真昼の月
彼女は買ってきた薄切りパンの袋を開けて、パンにバターとマスタードを塗った。
レタスとトマトを綺麗に流水で洗い、きちんとキッチンペーパーでぬぐった。包丁とまな板の上でリズミカルにトマトを切る。レタスを敷き冷蔵庫にいったんしまった、ソーセージ屋で買ってきたきちんとしたベーコンを取り出しレタスの上に乗せ、トマトを載せるとBLTサンドが出来上がった。パンは綺麗に半分に切られて皿に盛られた。買ってきたばかりの濃い牛乳をレンジで温めてマグカップに注ぐ。

「できたわよ、さあいただきましょう」

なんだか泣けてくる。
誰かにご飯を作ってもらうなんて何年ぶりだろう……

「どうしたの?」

「いえ。ちょっと感動してる」あたしは正直に答えた。

「こんなことくらいで?」

「いいえ、ぜんぜんこんな事くらいじゃないです。すごいです」

「そう?」

「うん」

「ねえ聖羅ちゃん、うちに帰って来ない?」
真理子さんはあたしの包帯に視線を落とした。

「今はちょっと」

「もともとは聖羅ちゃんのお家なんだし。あたしたちが入ってきて居場所を取り上げてしまったみたいで

心苦しいのよ」

「そんなことないです」

「わたしの連れ子たちに遠慮してるのならそれは違うわよ。

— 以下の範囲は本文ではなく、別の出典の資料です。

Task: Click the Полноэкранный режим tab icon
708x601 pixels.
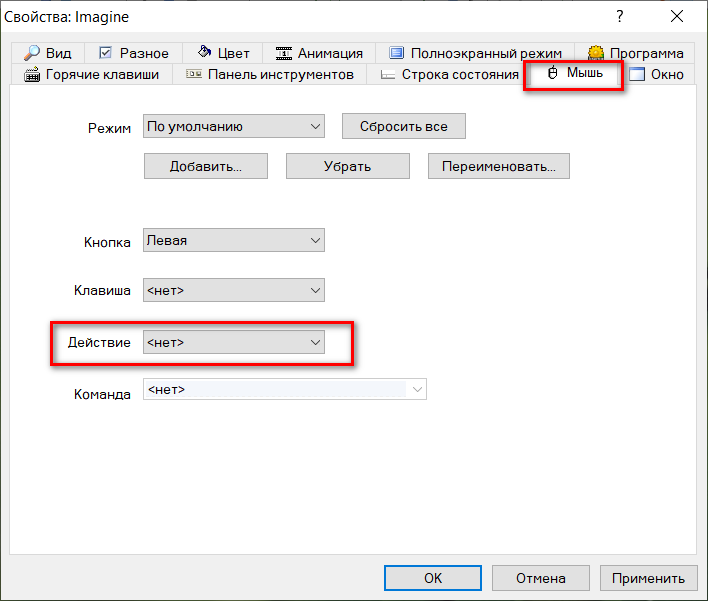Action: point(396,53)
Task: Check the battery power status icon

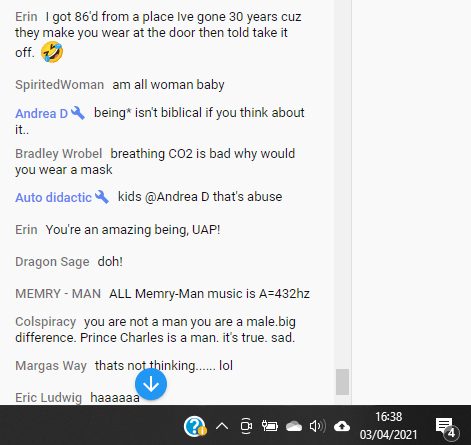Action: (270, 426)
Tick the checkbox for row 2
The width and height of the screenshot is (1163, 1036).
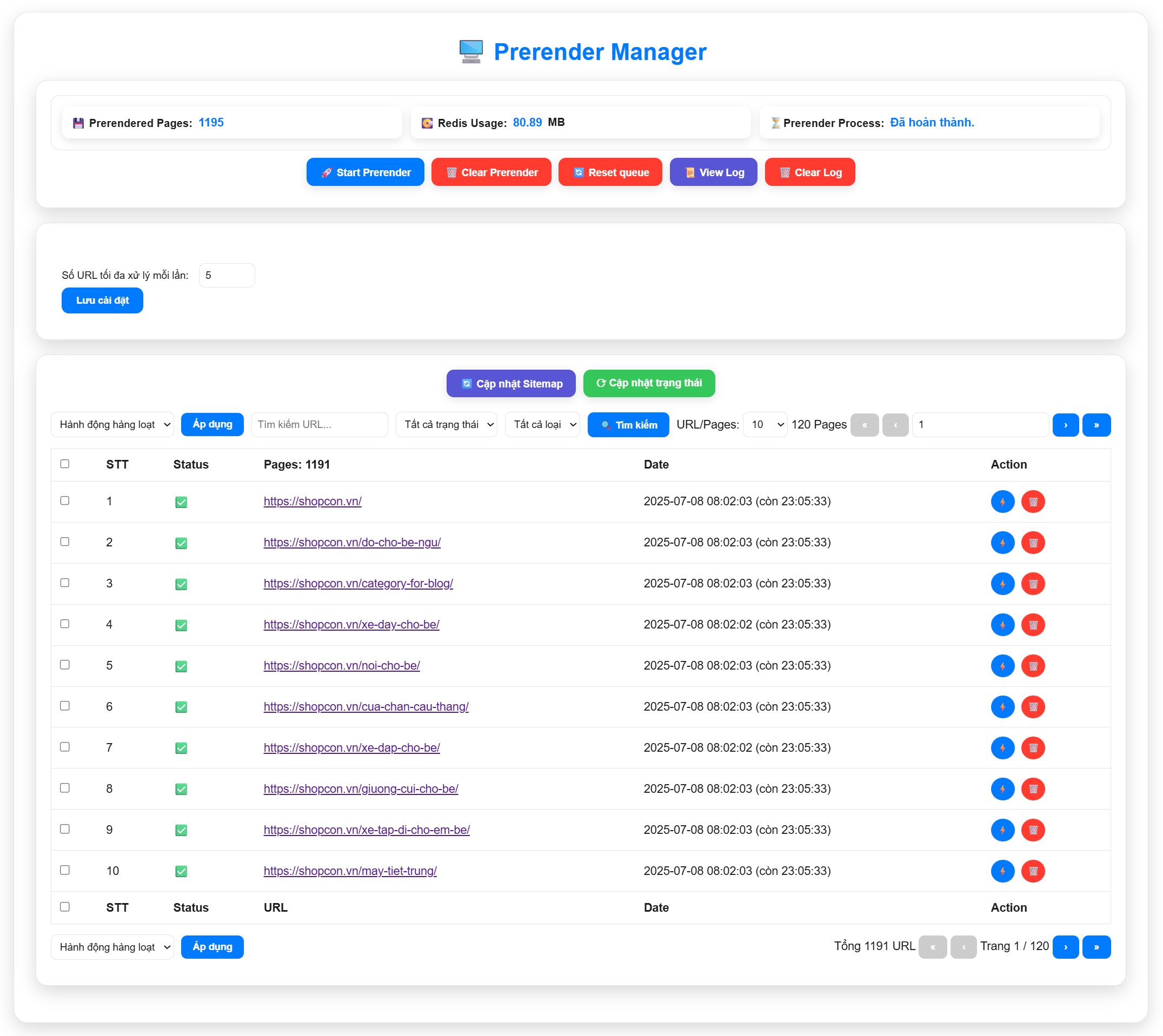65,542
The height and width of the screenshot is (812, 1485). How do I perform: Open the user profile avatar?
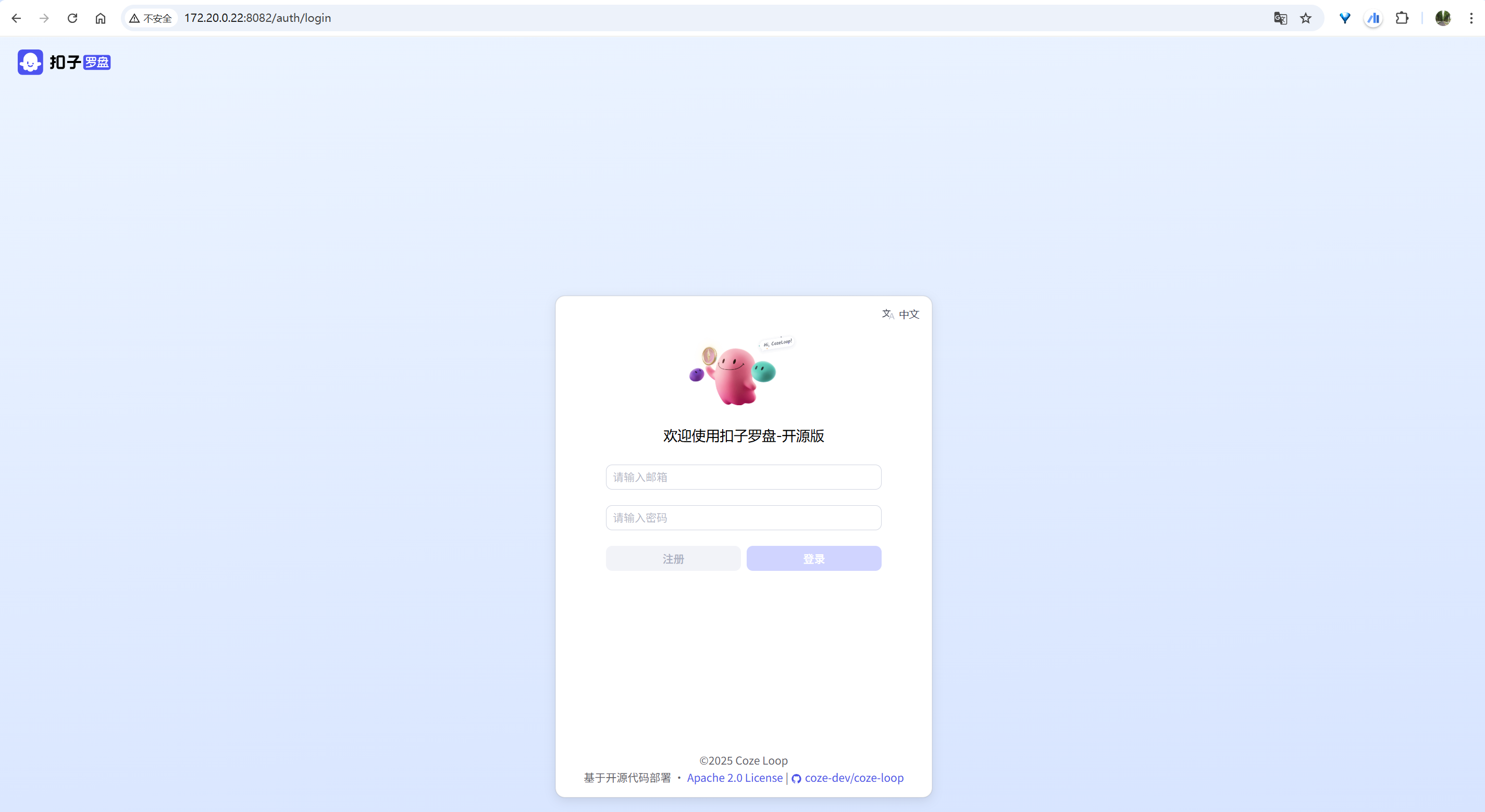1442,18
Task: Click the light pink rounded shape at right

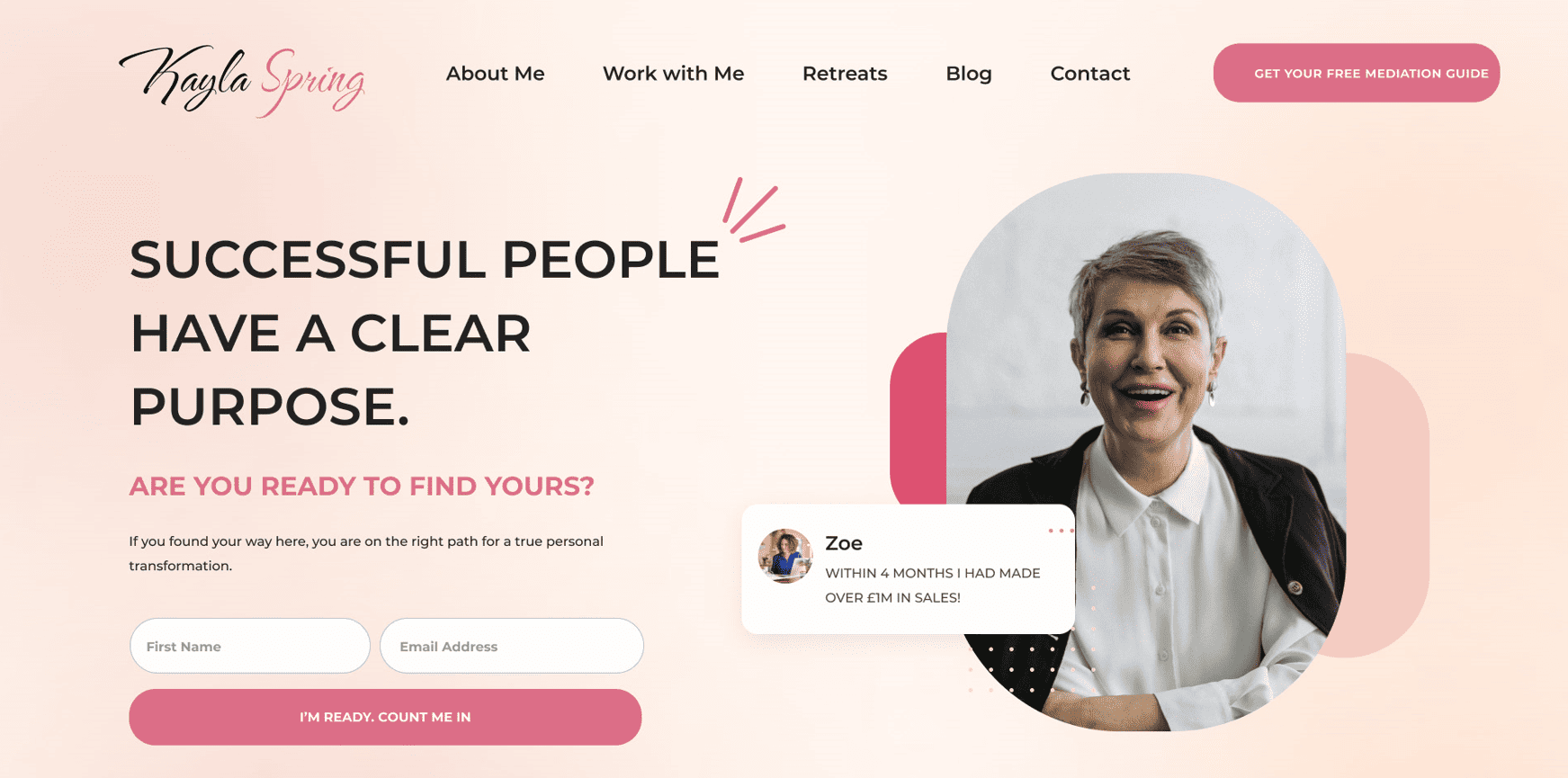Action: (1388, 504)
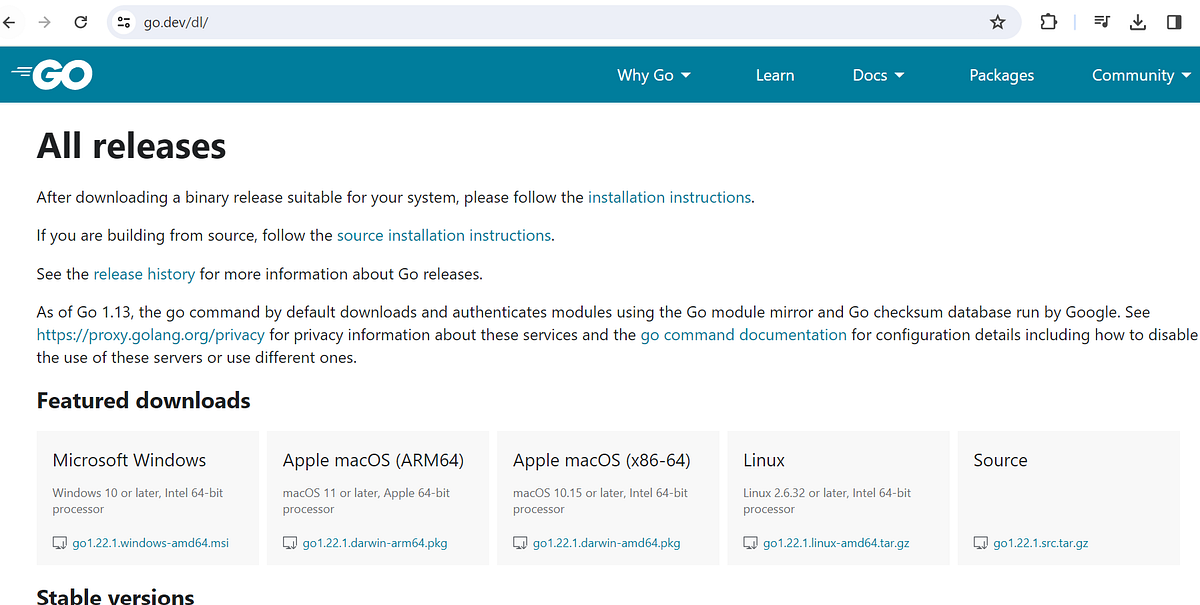Go back using the back arrow

tap(10, 22)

上の順一は社会人になってもう家を出たし、

下の拡も東京の大学に行ったから家にはいないし。聖羅ちゃんの居場所はあるし、ちゃんと部屋はそのままにしてあるから」

「ありがとう」

でも……いいんです。あたしはいなくなりますから。死ぬんです。あたしは自分の中で答えた。